Pfizer's TMF solution overview
Pfizer's first step was to assign a dedicated process owner to manage the TMF process redesign, implementation, and ultimately,
serve as the single point of accountability for the TMF. A cross-functional team was also convened to support the redesign
and implementation of the new TMF solution.
The heart of the redesign is a standardized process enabled by a custom technology solution. The solution allows users to
easily access documents through a single interface across all business units, functions, and countries. It also provides the
organization the ability to monitor TMF quality for all studies, including those that are outsourced to clinical research
organizations. For long-term sustainability, Pfizer created a support infrastructure staffed by resources who guide study
teams in the management of the TMF. Additionally, a dedicated group of offshore resources was established to conduct quality
control of documents submitted to the TMF. This integrated solution provided the necessary process controls and measures to
help Pfizer move towards achieving "zero defects" in its TMF.

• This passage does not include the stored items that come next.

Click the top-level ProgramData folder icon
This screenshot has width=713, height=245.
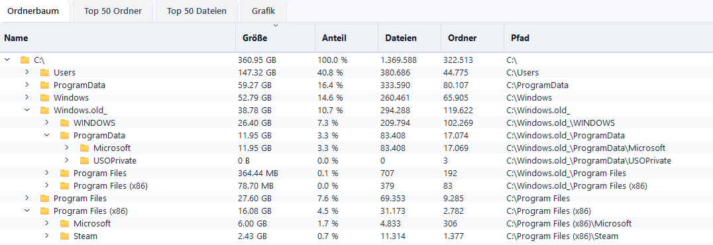(x=44, y=85)
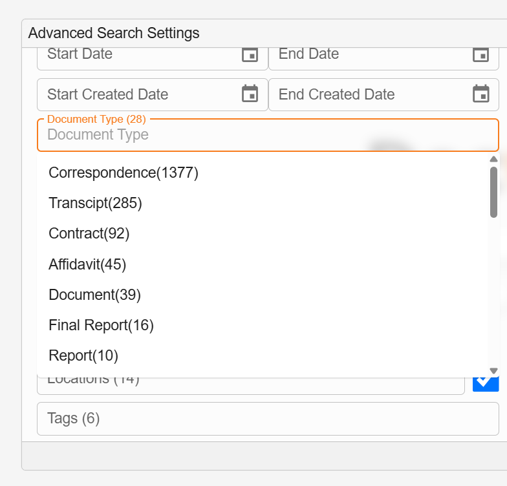Screen dimensions: 507x486
Task: Pick the Affidavit(45) option
Action: [87, 264]
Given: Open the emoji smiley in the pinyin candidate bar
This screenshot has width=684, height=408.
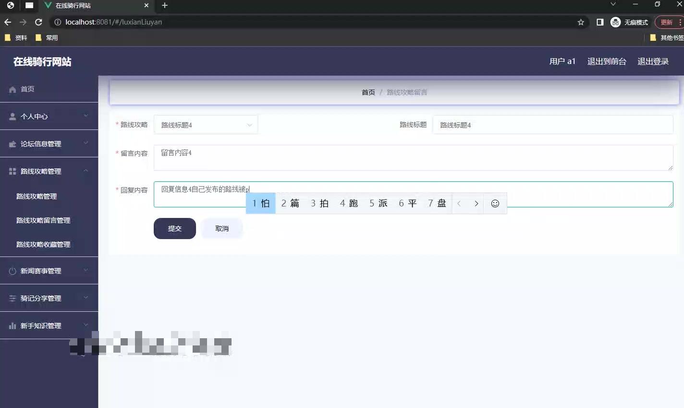Looking at the screenshot, I should (x=495, y=204).
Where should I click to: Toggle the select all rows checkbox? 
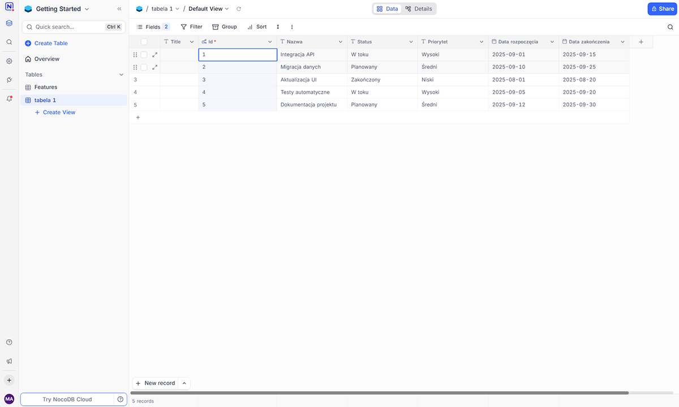point(144,42)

The Pareto Chart was used to identify critical areas for RCA.
Redesigning Pfizer's global TMF process
By leveraging the QbD methodology and tools, Pfizer was able to develop a deep understanding of customer requirements (both
internal and external stakeholders, including regulators and inspectors) and design a process that met those requirements.
The overall TMF process redesign effort included four key steps as described below.

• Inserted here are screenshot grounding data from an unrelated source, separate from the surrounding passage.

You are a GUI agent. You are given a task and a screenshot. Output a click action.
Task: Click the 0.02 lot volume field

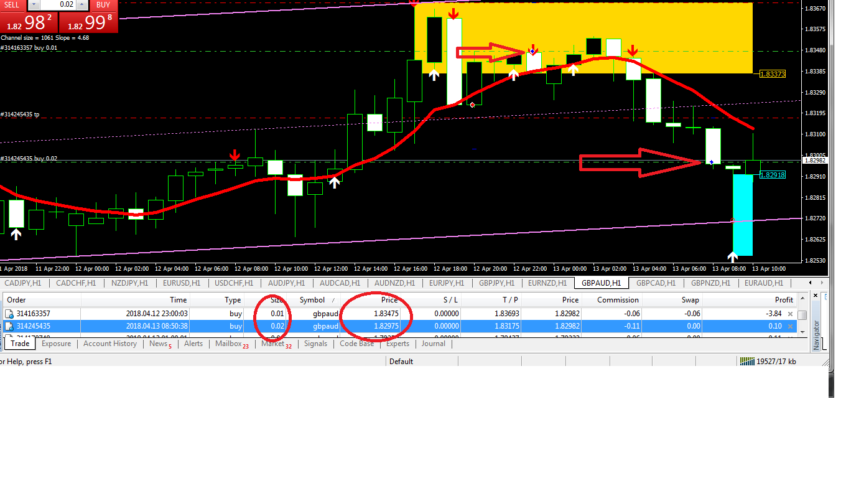click(x=58, y=5)
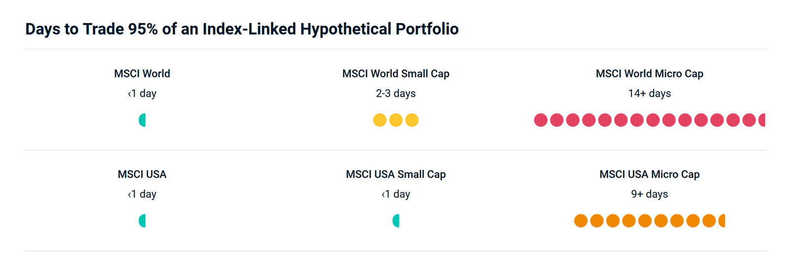Click the first orange dot under MSCI USA Micro Cap

(x=581, y=221)
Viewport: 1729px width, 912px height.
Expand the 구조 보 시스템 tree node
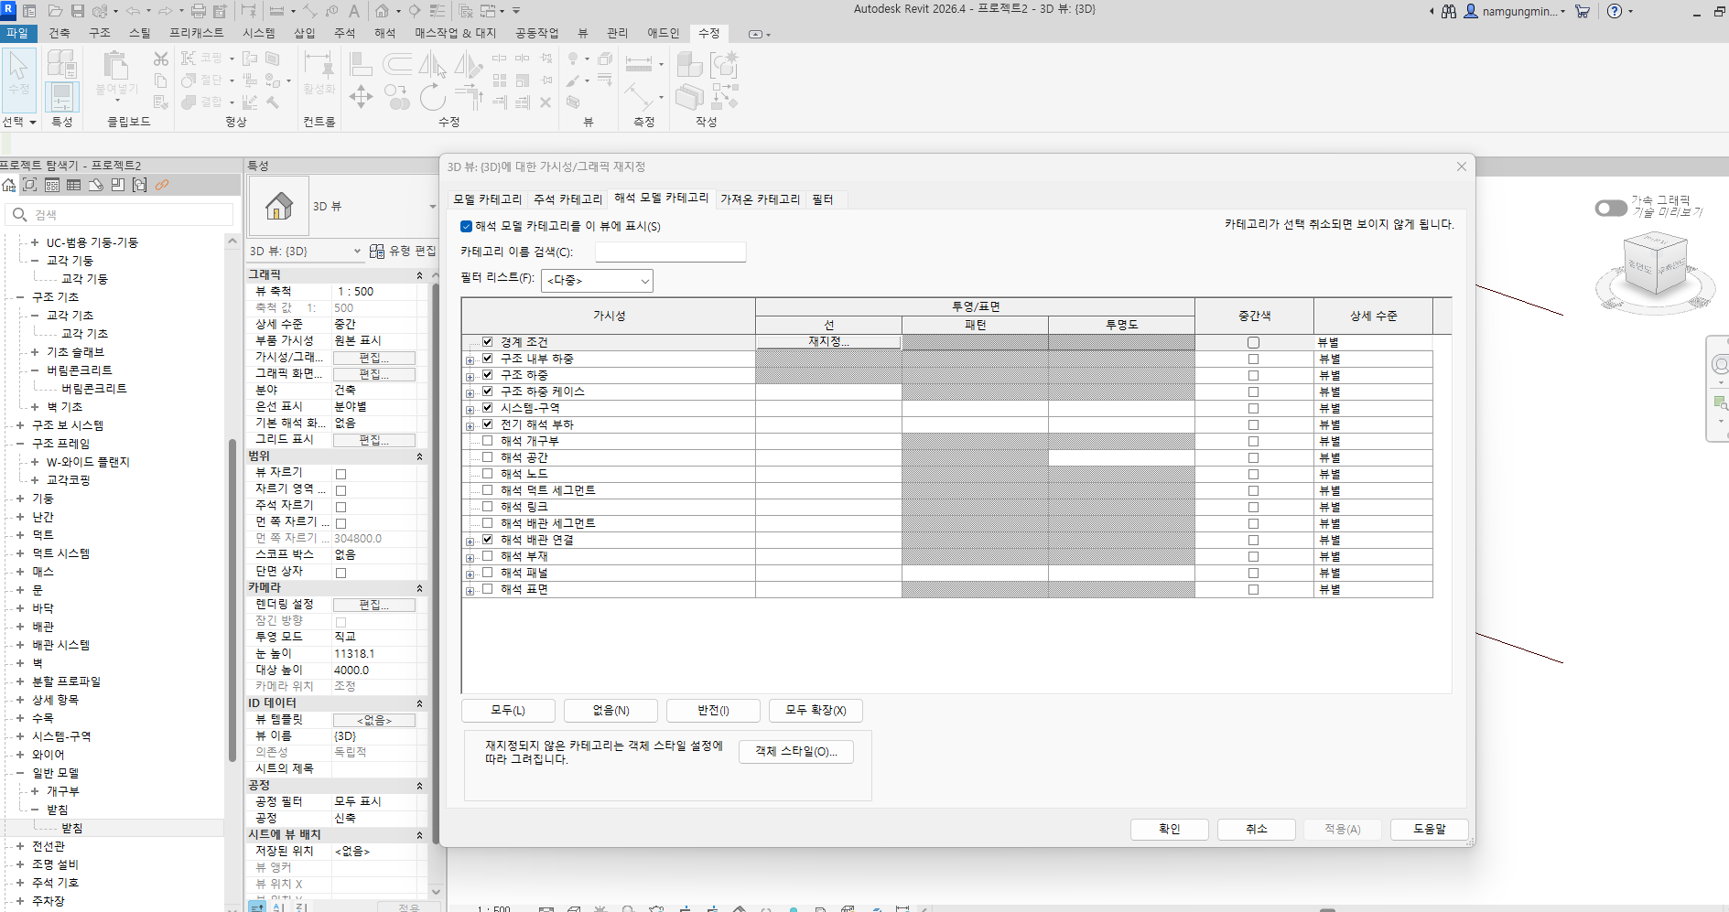pyautogui.click(x=20, y=425)
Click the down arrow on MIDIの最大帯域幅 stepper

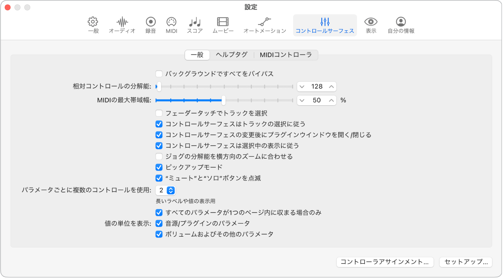pos(303,100)
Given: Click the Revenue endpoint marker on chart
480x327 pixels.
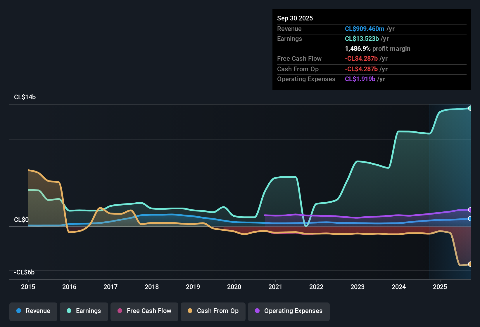Looking at the screenshot, I should coord(470,219).

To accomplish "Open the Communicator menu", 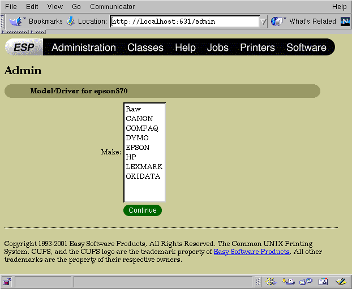I will 104,7.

Fishbone diagrams were developed to identify root causes for prioritized TMF Issues.
The development of a new TMF process began with defining the desired end state of the TMF and its associated quality characteristics.

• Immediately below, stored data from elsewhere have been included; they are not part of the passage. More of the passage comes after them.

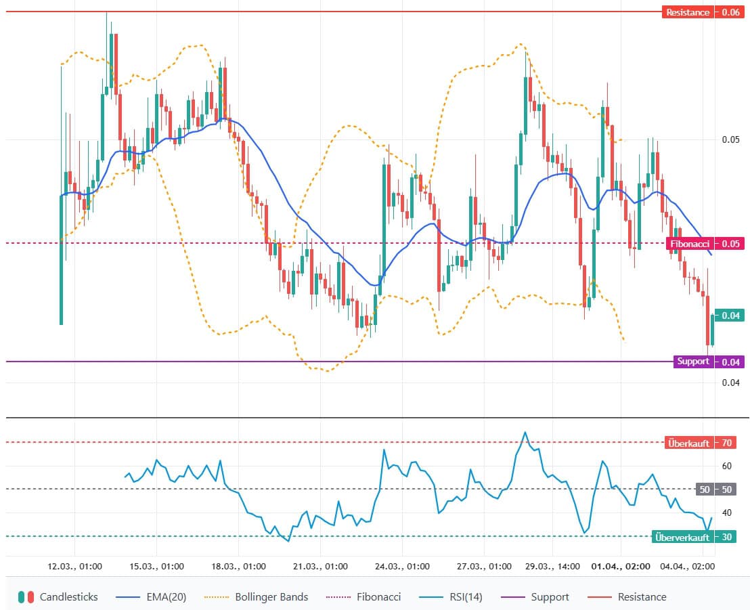Click the 12.03., 01:00 date label
This screenshot has height=610, width=750.
pos(74,566)
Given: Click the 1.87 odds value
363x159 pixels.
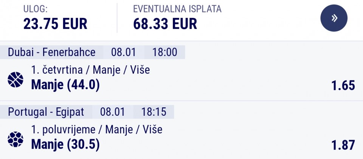Looking at the screenshot, I should tap(343, 145).
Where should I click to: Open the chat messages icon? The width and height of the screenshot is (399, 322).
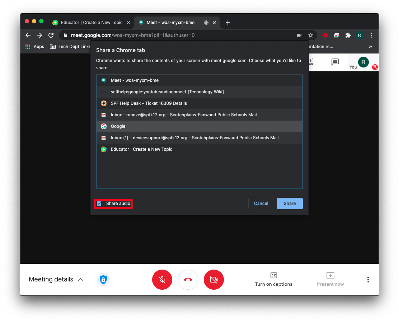pyautogui.click(x=335, y=62)
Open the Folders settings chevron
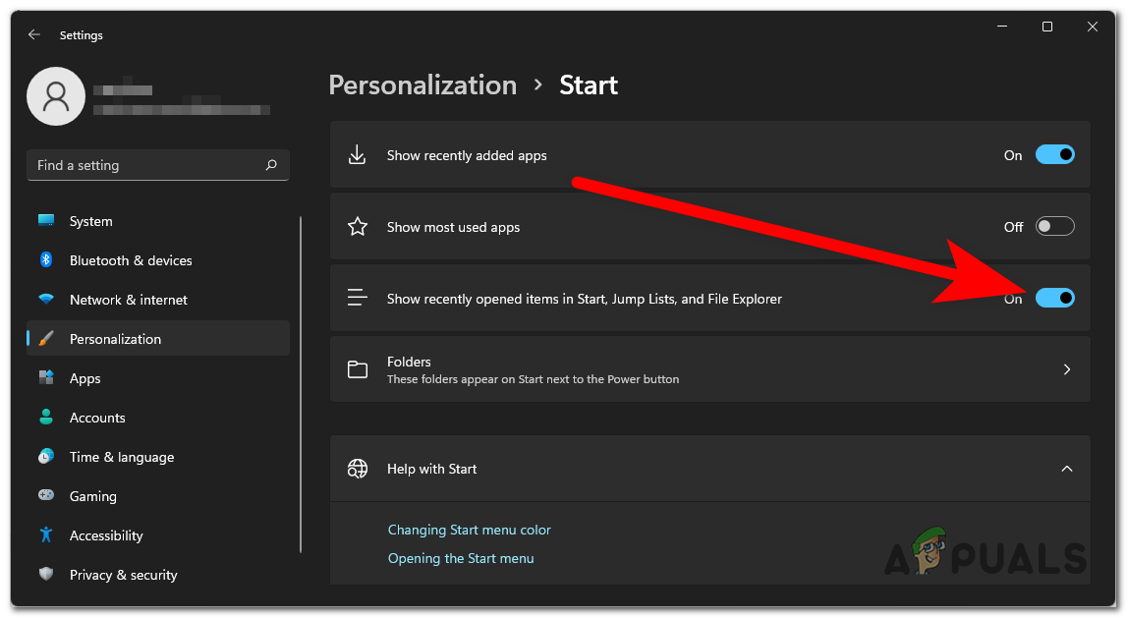 tap(1067, 369)
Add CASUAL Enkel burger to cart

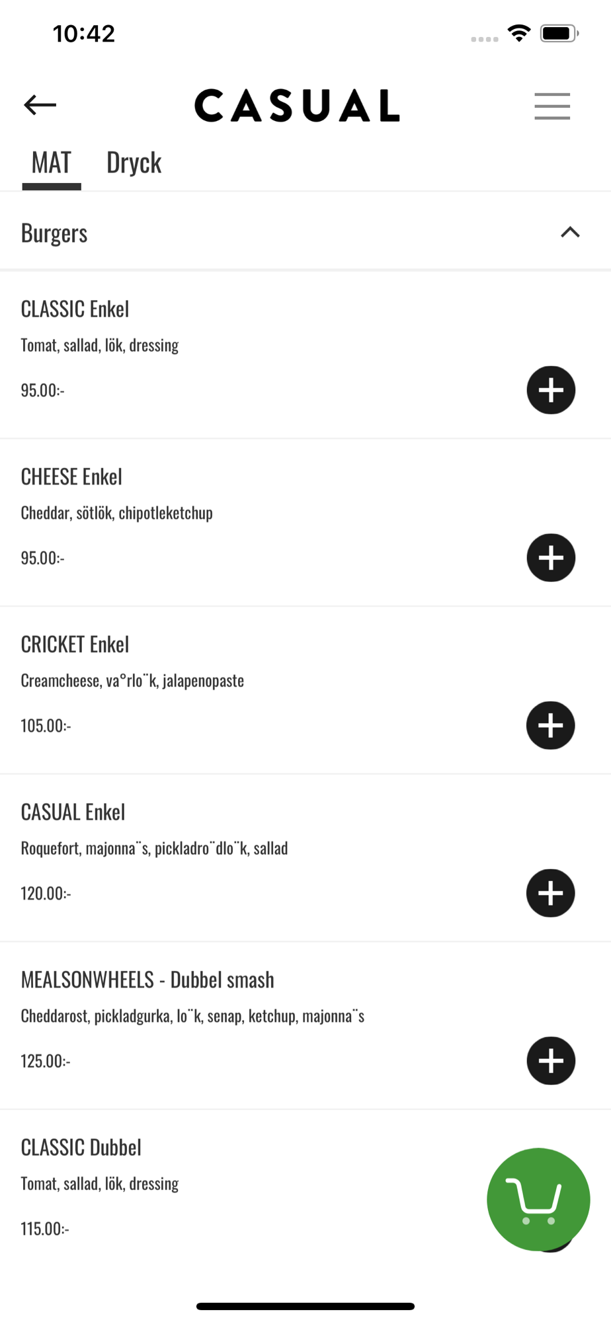pos(551,894)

To that end, Pfizer employed a number of QbD tools, including a voice of business analysis to better understand and elicit
the needs of its internal business stakeholders (TMF contributors and users) as well as a voice of customer analysis to determine
the requirements of its external customers, namely regulators and inspectors. Additionally, a root cause analysis (RCA) was
performed to systematically understand the issues and determine the underlying factors and causes that contributed to any
existing quality concerns (e.g., inconsistent filing locations for TMF documents). The RCA was used as a key input to the
design efforts as solutions were incorporated in the new process to correct or eliminate the causes, and prevent similar quality
issues from recurring. Several process improvement tools were used in the RCA including the fish-bone diagram which helped
the team systematically analyze cause and effect relationships and the Pareto chart which provided insights into the vital
factors causing the most issues within the TMF. By concentrating the efforts on the most critical issues, the team was able
to focus resources on the areas that have the greatest impact on quality. The results of the assessment phase provided key
information to inform the design of the TMF process and technology solution.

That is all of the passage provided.